So, another year at UVic! My head is already repeating the “calm down” mantra as I try and remember the limit definition, derivatives, lipid-bilayers, the Kreb’s cycle, and functional groups. Settling in has been a matter of getting my brain back in gear- its dormancy is increasingly clear as I scramble uselessly around microscope slides and stare at the periodic table for much longer than appropriate, hoping that it will eventually just tells me all its secrets. The boxes are barely unpacked and everything is still in a perpetual state of clean (in a desperate effort to set a standard for the rest of the year). The cuisine is unpredictable- picture-worthy chicken, lentils, bread “dipped in anything runnier than bread”, hard-boiled eggs, and hot cereal have been recent regulars. The kitchen itself is a bit of a story as well. The oven has built in lazer beams that sear certain parts of food to a char and leave other bits uncooked. It has a burnt-bottom guarantee for all cookies, and the temperature gauge is more of a guideline than anything. Other than that, we are up to our neck in lent and donated appliances (including a kitchen-aid, slow cooker, and waffle maker!). It is pretty fun to set up our own little kitchen though, and it is already very functional.
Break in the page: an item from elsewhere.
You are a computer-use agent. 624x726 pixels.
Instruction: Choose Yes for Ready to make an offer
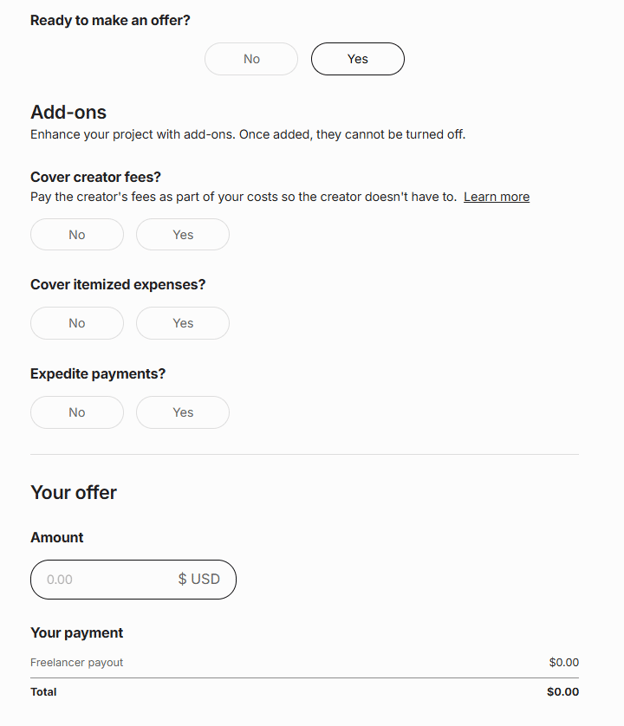pyautogui.click(x=357, y=59)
Among this changing lifestyle that is “September”, I am applying the theory that when things get rough, just take yourself to a better place, and there are few things that come to mind that are better than a warm breakfast on the deck early in the morning, bundled up while the last few months of early light shines on. With a strong cup of earl grey and a blanket on your shoulders, it is the most peaceful time of the day. I love the mornings. There, I’ve said it- it is one of my favourite parts about getting back to school in September. They are the part of they day that are simply for me to enjoy. I’m not the sort to wake up in the morning and hustle straight down to work; instead, I need some time. I like to press the snooze button, not for five minutes of sleep, but for five minutes of trying to remember what is going to happen that day. I wiggle my fingers and toes to remember what movement feels like, and open my eyes one at a time. The shower I save for later, so now it is either exercise or eat. Seeing how much I love food and all that goes with that, I have to burn all those calories at some point. My bike to work and back throughout the summer contributed about an hour of exercise, so everything else was icing on the cake (mmm, icing). Nowadays, I am only a ten-minute walk up a very steep hill away from school (carrying a heavy backpack), so I’m in need of working up an exercise regime that is a little more intensive than a walk, but I haven’t quite decided on all the details of it. Whatever ambitious (or half hearted) exercise jaunt I choose, I am always done in plenty of time to make breakfast.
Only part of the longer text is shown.